Hi all,
My first post. Please be gentle haha.
I've tried researching, but haven't had any specific luck.
What I'm trying to do is illuminate 10x RGB leds using an arduino nano. I obviously do not want to tie up 30 pins (which the arduino boards don't have anyway!) for 10 leds. I've looked into led matrices which use a MAX7219 led driver. There are plenty of examples where 8x8 dot matrices have been made.
However, I'm curious whether I can use the same MAX7219 chip (as it only requires a few input connections) to custom make a 10x3 matrix? I.e 10 leds with RGB...

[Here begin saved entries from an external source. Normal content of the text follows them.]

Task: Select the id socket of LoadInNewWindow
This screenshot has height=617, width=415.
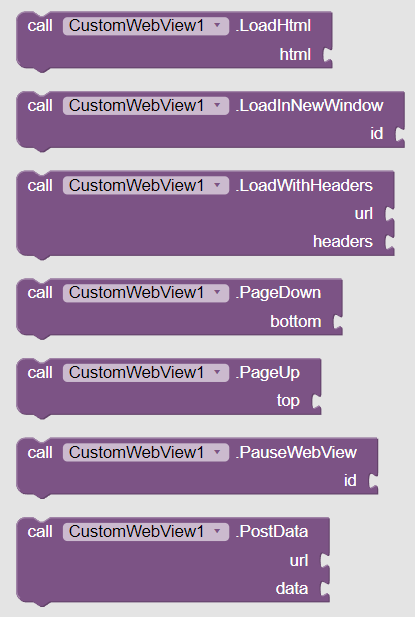Action: pyautogui.click(x=400, y=134)
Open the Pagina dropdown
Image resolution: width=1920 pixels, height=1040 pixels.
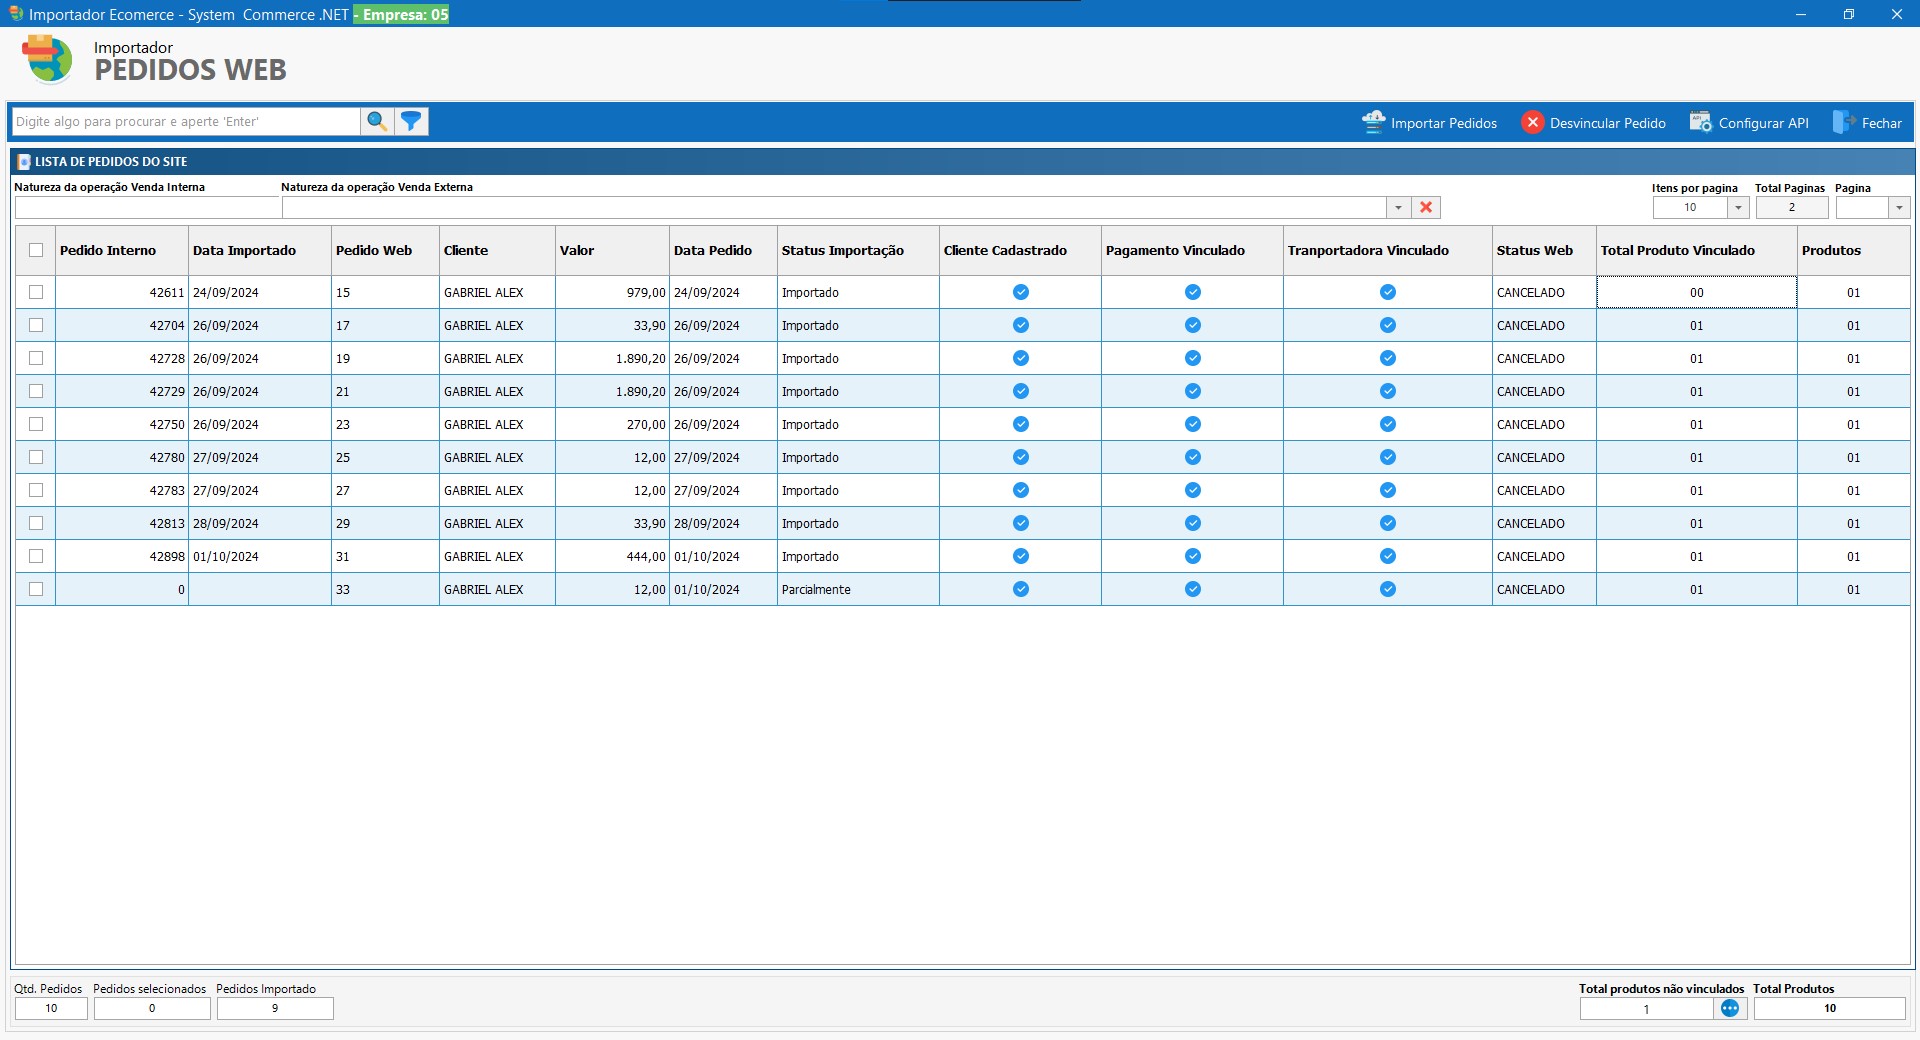1898,207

I don't want a mix of red, green or blue for a single led, but I want either of the colours on their own. That way, a single led will be either red, green or blue, but not a combination between.
Any thoughts or examples?
Thanks.
Sure, wire them up like this, then send data with just 1 bit high for each RGB to turn on 1 color.
Some use the LED.h library, I prefer to use SPI.h and just send SPI.transfer() commands.

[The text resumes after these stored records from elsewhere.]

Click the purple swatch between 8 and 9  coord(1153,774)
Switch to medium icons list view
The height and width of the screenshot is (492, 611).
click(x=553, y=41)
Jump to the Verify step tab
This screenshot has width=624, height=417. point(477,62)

You need to send 5 command in setup() to tell the chip how many columns, the brightness, no decode mode, normal mode (vs shutdown), and not display test mode:
digitalWrite (ssPin, LOW);
SPI.transfer (registerAddress);
SPI.transfer (dataToSend);
digitalWrite (ssPin, HIGH);
Then use the same to send data to registers 1 to 8, each register will be one digit or column.

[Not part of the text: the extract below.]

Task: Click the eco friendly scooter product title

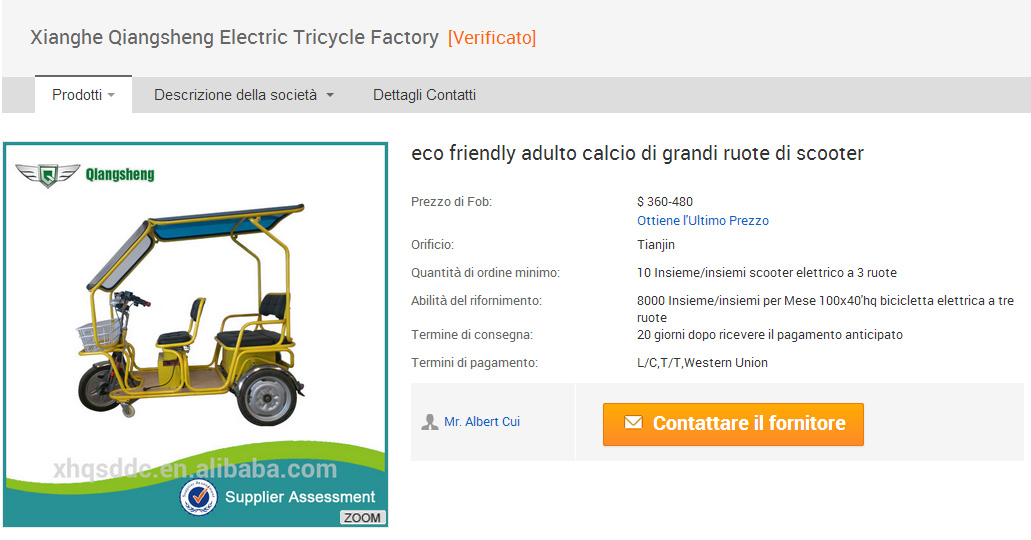Action: [637, 153]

Sending 0b00100001 would turn on upper Blue and lower Green in a column for example.
00(100)(001) you can see how the bits represent the two groups of LEDs in a column with the two upper bits not used.
The datasheet for the MAX7219, page 8, shows the data register is actually set up as DP-A-B-C-D-E-F-G, so you may want to connect to B-C-D-E-F-G to use the lower 6 bits like I did above.